SPEAK was originally published as a novel in 1999, when I was 13. I was the same age as the protagonist in this story, which probably has a lot to do with my reading of it. It's stayed in print since then, stayed on recommended reading lists, stayed horribly relevant. (You can buy the novel here.)
When I heard that SPEAK had been adapted as a graphic novel and updated for a modern audience, I tripped over myself to start reading it. It's a powerful story and speaks to teens and women living through this #metoo movement. I'm writing this after three months of continuous coverage of sexual assault and misconduct. It's been overwhelming and exhausting and, yes, triggering.
This book is healing.
More information about the partnership between Macmillan and RAINN, including details of the incentive program and instructions for donating can be found HERE.
RAINN (Rape, Abuse & Incest National Network) is the nation's largest anti-sexual violence organization. RAINN created and operates the National Sexual Assault Hotline (800.656.HOPE, online.rainn.org y rainn.org/es) in partnership with more than 1,000 local sexual assault service providers across the country and operates the DoD Safe Helpline for the Department of Defense. RAINN also carries out programs to prevent sexual violence, help survivors, and ensure that perpetrators are brought to justice.
We encourage you to donate if you are able and to share the campaign.
Our review will commence below. If you need to stop reading in order to feel safe, please do so now.
SPEAK gets its name from the protagonist, Melinda, and her decision to stop speaking after a violent sexual assault. As a reader, you go into the book knowing that she's been assaulted, but not much else. Melinda isn't an unreliable narrator - she never lies to you - but she's unable to address her trauma directly or to discuss it with others, so the reader is left to follow her journey to recovery.
The art is stunning, using black white and shades of gray to illustrate the bleak landscape of Melinda's emotional state. She is ostracized at school. People talk about her but no one will talk to her unless it's to mock or insult her. She's physically pushed and tripped. She skips school, fights with her parents, and doesn't do her homework. As a reader, you see all of this on the page, with scenes that include jagged tree branches reaching for her when she tries to sleep or ghost hands at her throat when she tries to speak. You can see some preview pages here.
The narrative follows Melinda through one entire school year, which gives us useful markers for the passage of time and the continual slide of Melinda's grades. The focus on time is also important as a reminder to anyone who says "why didn't she tell anyone?" It takes Melinda, and most women, a long time to come to terms with what happened to them.
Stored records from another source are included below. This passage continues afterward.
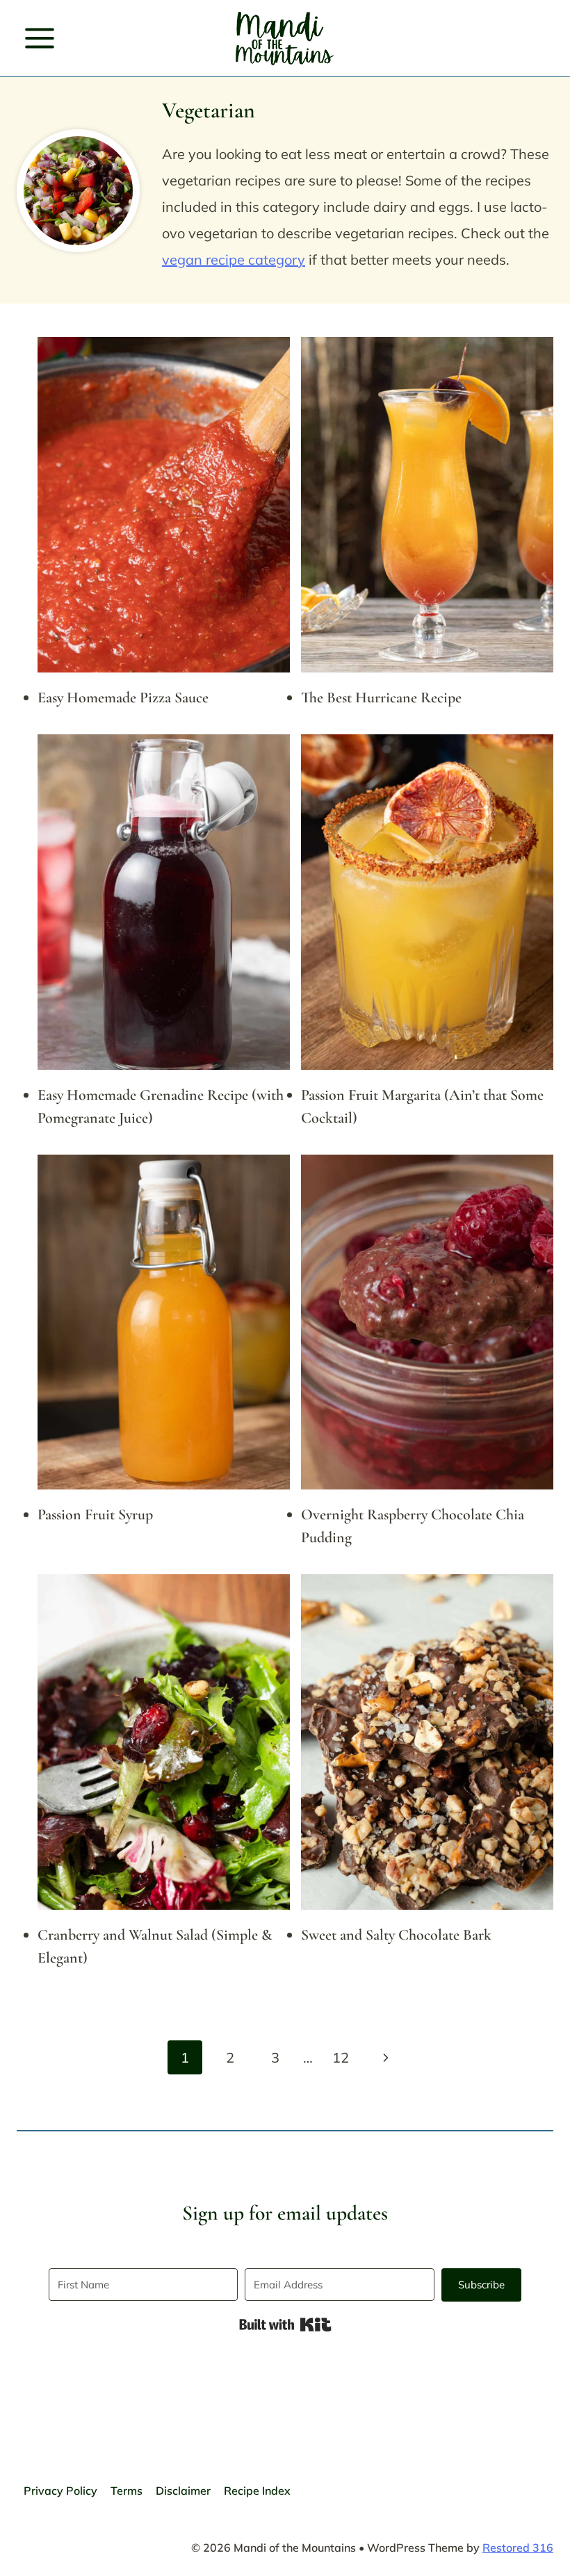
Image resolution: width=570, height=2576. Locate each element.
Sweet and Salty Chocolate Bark (396, 1935)
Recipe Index (257, 2490)
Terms (126, 2490)
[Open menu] (40, 38)
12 (340, 2057)
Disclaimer (183, 2490)
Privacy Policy (60, 2490)
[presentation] (164, 504)
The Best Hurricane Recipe (381, 697)
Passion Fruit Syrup (95, 1514)
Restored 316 (517, 2547)
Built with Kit (285, 2324)
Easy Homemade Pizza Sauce (123, 697)
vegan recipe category (233, 259)
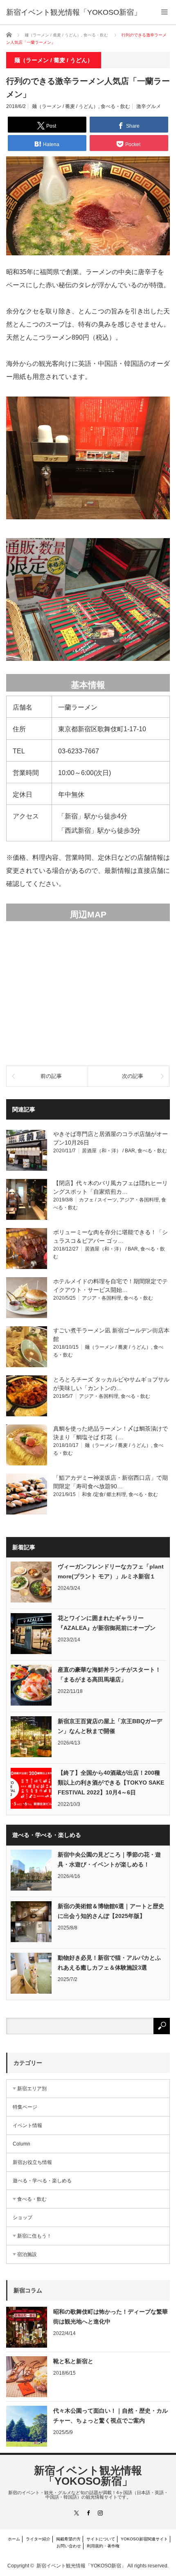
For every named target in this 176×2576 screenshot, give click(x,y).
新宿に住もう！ (34, 2236)
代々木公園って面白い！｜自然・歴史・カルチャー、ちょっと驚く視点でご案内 (110, 2415)
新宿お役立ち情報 (32, 2162)
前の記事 (51, 1076)
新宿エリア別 (32, 2088)
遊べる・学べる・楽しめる (42, 2181)
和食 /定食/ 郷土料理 (104, 1494)
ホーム (14, 2539)
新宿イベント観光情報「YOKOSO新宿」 (88, 2475)
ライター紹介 (38, 2539)
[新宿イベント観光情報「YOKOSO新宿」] (73, 12)
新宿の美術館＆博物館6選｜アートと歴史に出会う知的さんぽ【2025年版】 (111, 1911)
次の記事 (132, 1076)
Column (21, 2144)
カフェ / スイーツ (98, 1200)
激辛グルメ (148, 106)
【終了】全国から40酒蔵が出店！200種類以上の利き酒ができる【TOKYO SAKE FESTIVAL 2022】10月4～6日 (111, 1782)
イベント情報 (27, 2125)
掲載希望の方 (68, 2539)
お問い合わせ (68, 2546)
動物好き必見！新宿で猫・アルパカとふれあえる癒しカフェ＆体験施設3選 (109, 1962)
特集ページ (25, 2107)
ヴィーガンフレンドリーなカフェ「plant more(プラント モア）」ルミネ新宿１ (111, 1571)
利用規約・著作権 (103, 2546)
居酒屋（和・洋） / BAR (108, 1151)
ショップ (22, 2217)
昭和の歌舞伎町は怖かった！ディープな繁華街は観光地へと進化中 (110, 2316)
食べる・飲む (115, 106)
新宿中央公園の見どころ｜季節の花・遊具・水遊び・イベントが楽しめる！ (109, 1859)
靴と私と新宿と (73, 2361)
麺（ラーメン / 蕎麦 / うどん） (65, 106)
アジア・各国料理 (139, 1200)
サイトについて (100, 2539)
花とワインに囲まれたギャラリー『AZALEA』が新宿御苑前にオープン (107, 1623)
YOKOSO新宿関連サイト (144, 2539)
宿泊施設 (27, 2254)
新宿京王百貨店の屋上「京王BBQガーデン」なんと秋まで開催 (110, 1726)
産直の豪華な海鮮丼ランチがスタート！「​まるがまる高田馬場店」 (109, 1674)
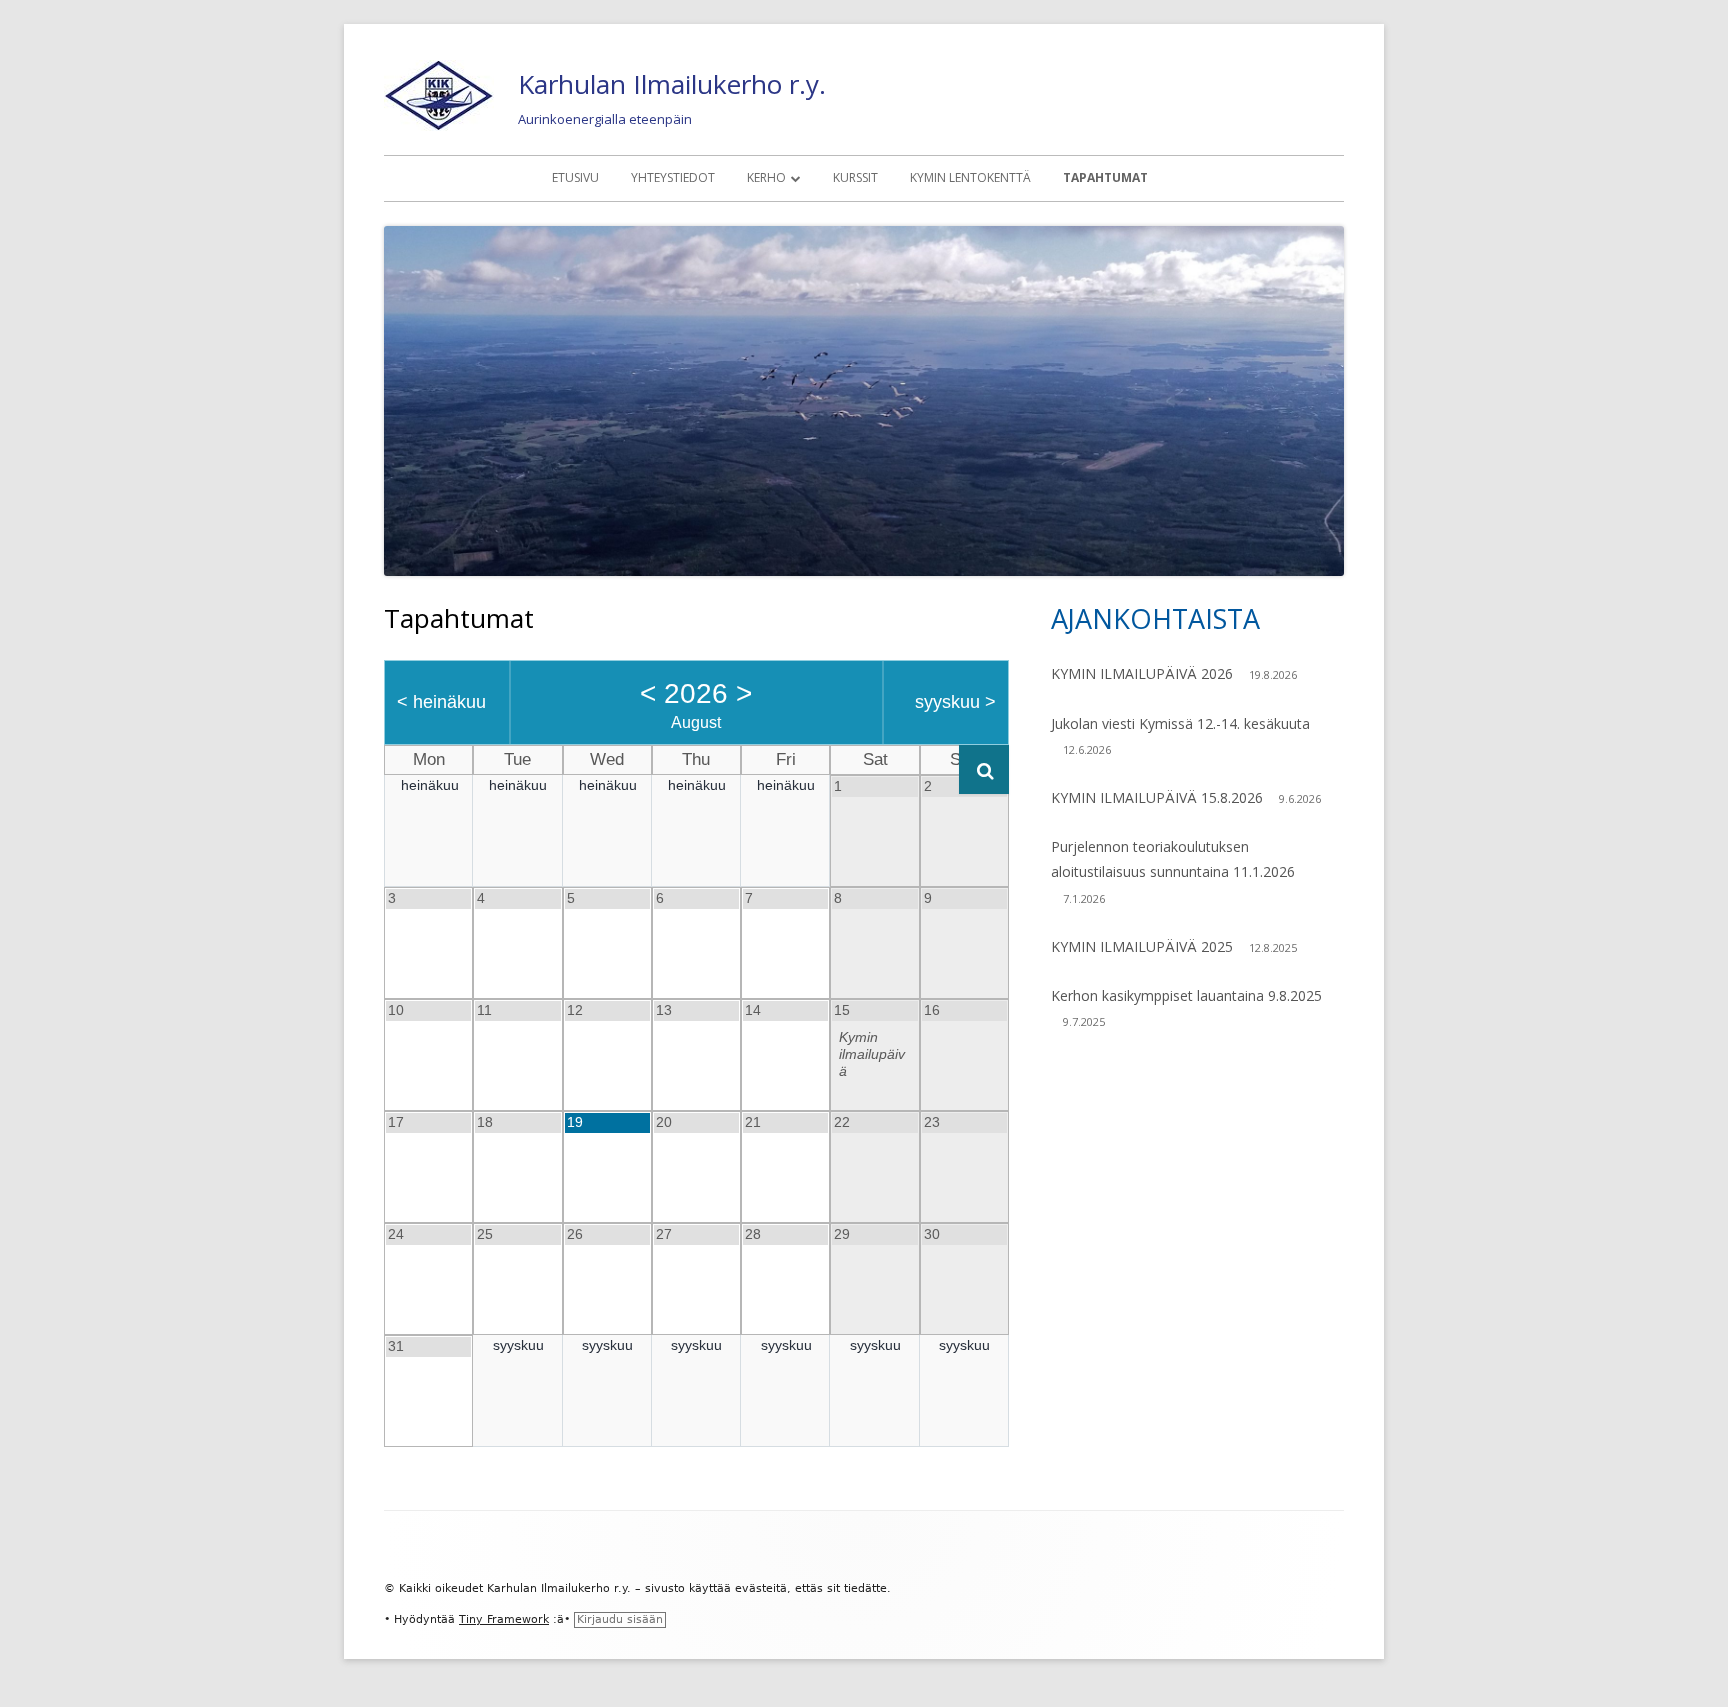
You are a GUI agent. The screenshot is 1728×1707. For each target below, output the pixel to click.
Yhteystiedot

And no, Melinda isn't magically better by the end of this book. She is, however, on a path that will lead her to healing.
It's difficult to be objective when reviewing this story, both because I read the original when I was 13, but also because it's so emotionally evocative. Melinda struggles with self-harm, with people-pleasing, and with an overwhelming desire to disappear into herself. She holds onto her words as a form of keeping herself together, as if any form of expression will break her open for good. It's so honest and painful and... true.
When I turned the last page of the book, I was crying. I hadn't cried through the entire book, but that last page, when Melinda starts to come up for air and expresses herself? I cried tears of relief.
When I say that this book is healing, I don't mean that you'll feel great while reading it, or that it will prevent sexual assault. I mean that it ends with hope - a hope that we can all use right now.